That and China made a huge run of buying all the scrap lead, brass and copper they could lay their hands on a few years back. Recon what they're gonna do with all that?


----------



## Doc Holliday (Dec 22, 2012)

Its a good thing I reload and purchased all the supplies I will ever need years ago. Well I do want a 308 or .06 I have the powder and primers but not the cases, projectiles, dies or rifle :vs_frown:


----------



## Maol9 (Mar 20, 2015)

Doc Holliday said:


> Its a good thing I reload and purchased all the supplies I will ever need years ago. Well I do want a 308 or .06 I have the powder and primers but not the cases, projectiles, dies or rifle :vs_frown:


And you can't have mine Doc. LOL

I thought the original was Shotgun guy, or was that all Hollywood?


----------



## Maine-Marine (Mar 7, 2014)

I keep telling you guys.
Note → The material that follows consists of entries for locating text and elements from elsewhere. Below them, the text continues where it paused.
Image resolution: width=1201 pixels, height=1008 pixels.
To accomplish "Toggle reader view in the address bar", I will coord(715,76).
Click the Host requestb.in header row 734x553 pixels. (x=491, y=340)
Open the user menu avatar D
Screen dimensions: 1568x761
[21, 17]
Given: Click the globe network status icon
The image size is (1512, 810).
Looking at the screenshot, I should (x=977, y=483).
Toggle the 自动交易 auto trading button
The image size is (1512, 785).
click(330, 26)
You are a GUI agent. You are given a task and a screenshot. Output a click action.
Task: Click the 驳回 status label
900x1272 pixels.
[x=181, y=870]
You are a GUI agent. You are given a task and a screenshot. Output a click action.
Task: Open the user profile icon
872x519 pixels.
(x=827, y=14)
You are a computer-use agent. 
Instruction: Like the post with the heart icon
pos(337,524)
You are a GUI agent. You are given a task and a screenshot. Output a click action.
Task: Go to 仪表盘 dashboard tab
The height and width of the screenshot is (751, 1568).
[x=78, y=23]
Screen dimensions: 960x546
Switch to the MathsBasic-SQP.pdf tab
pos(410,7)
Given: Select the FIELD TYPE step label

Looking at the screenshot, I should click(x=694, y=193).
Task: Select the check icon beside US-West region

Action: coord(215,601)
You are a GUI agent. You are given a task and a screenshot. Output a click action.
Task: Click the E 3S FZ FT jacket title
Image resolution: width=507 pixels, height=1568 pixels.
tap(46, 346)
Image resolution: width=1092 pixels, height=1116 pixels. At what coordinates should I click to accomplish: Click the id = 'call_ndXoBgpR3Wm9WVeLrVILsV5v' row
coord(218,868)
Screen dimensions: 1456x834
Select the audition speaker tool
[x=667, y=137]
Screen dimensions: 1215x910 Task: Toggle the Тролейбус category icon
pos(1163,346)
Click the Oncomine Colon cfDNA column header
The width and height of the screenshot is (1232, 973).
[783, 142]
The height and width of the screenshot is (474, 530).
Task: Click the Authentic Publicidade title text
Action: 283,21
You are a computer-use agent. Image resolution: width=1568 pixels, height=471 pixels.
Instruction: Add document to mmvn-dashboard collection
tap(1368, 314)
Stop worrying about ammo.. we will get it from the UN guys for free.........


----------



## Operator6 (Oct 29, 2015)

Doc Holliday said:


> Its a good thing I reload and purchased all the supplies I will ever need years ago. Well I do want a 308 or .06 I have the powder and primers but not the cases, projectiles, dies or rifle :vs_frown:


Go ahead and buy the ammo of the caliber you want. Buy a few thousand rounds,or more. When the cost of smmo goes sky high you'll be able to buy the gun cheap of somebody. If you decide you don't want that caliber, sell the ammo for a profit. Just a theory.

Kinda like SUV's when gas was 4 bucks.

Anyway, I'ma leave this link to some 9mm self defense ammo. 
Remington Golden Saber, 9mm+p, HPJ, 124 Grain, 25 Rounds - 144898, 9mm Ammo at Sportsman's Guide


----------



## Doc Holliday (Dec 22, 2012)

Maol9 said:


> And you can't have mine Doc. LOL
> 
> I thought the original was Shotgun guy, or was that all Hollywood?


Oh I have the double barrel 12 gauge coach gun... :tango_face_smile: Its just not fast enough on the reloads


----------



## Operator6 (Oct 29, 2015)

I just found a 1,000 round box of Winchester M-22 for 50.00 at Walmart. 

Lady in front of me complained, " that's outrageous ". I asked for a pallet of bad deal but they only had a box. Haha !

Keep your eyes open, still deals to be found.


----------